In Europe, bumble bee communities have changed dramatically. 24% of European bumble bee species are on the IUCN Red List of Threatened Species. 8 are vulnerable, 7 are endangered species, and 1 is critically endangered. In Swedish clover fields, two short-tongued bumble bee species that made up about 40% of the community 90 years ago now make up 89%, while long-tongued species have drastically decreased. This reduction in community diversity has negative implications for pollination. There may have been as many as 10 times more bumble bees in the clover fields during the 1940s-1960s than there are today. Nearby, in Danish red clover fields, of 12 native bumble bee species identified in the 1930s, only 7 remain. All of the species that disappeared were long-tongued species.
What we can do to protect bumble bees?
While commercial bumble bee operations can do a few things to reduce the spread of disease (e.g., not importing bees from other countries, disease screening, preventing cultivated bee escape), individual citizens have a role to play as well. Simply providing ample food and habitat space can help bumble bees.
Farmers can introduce more diversity by planting different plants together, practicing crop rotation, or creating wildflower strips and hedgerows.
Reducing pesticide use in favor of less toxic pest control can help bumble bees.
Diversify your home garden with some native wild species in addition to your ornamentals, fruits, and/or vegetables. Native bumble bees necessarily thrive on native flowers. Plant a diversity of colors (bumble bees prefer purple, blue, and yellow) and sizes. It’s recommended to focus on perennials rather than annuals as they typically have more nectar. The UK-based Bumblebee Conservation Trust maintains an online tool that you can use to see how bee-friendly your garden is.
Bumble bees need somewhere to live and overwinter. How long do bumble bees live?
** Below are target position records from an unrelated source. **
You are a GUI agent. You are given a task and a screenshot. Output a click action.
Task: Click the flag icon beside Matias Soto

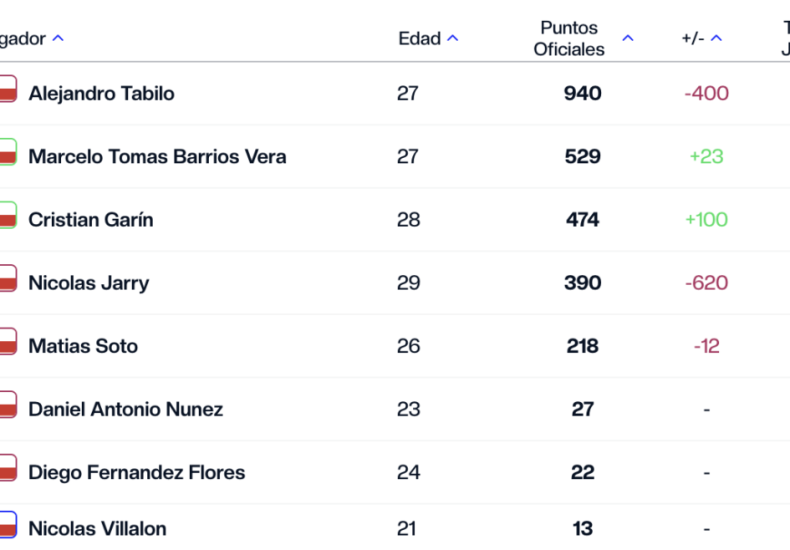click(x=8, y=341)
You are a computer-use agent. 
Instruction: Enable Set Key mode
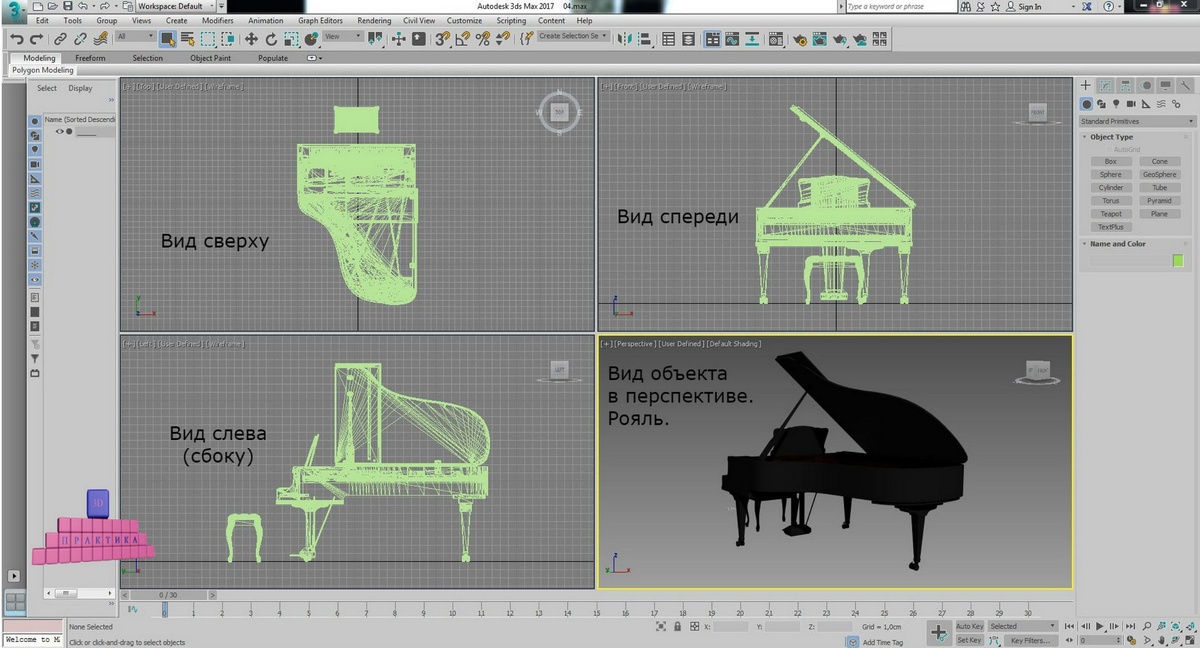tap(968, 640)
Most of the colony lives for only a few months, while queens live for about a year and hibernate through the winter. They typically nest and hibernate underground, so maintaining large tracts of property undisturbed by mowing, grazing, planting, or tilling will provide bumble bees with habitat. You can also provide an artificial nest site for bumble bees by using an overturned flower pot with the drain hole covered and a length of hose or pipe serving as an entrance and exit. Additional artificial options include nest boxes or brush piles.
Bumble bees are critical for our food supply and native environments. They pollinate plants that other species can’t and are active at times and in weather that other species can’t tolerate. However, they are in trouble. Worldwide, they are suffering population declines, mainly due to disease and habitat loss. However, there are things we can do to protect these indispensable creatures, including planting diverse flowers and providing suitable bee habitat. If we work together, we might be able to prevent bumble bee extinction.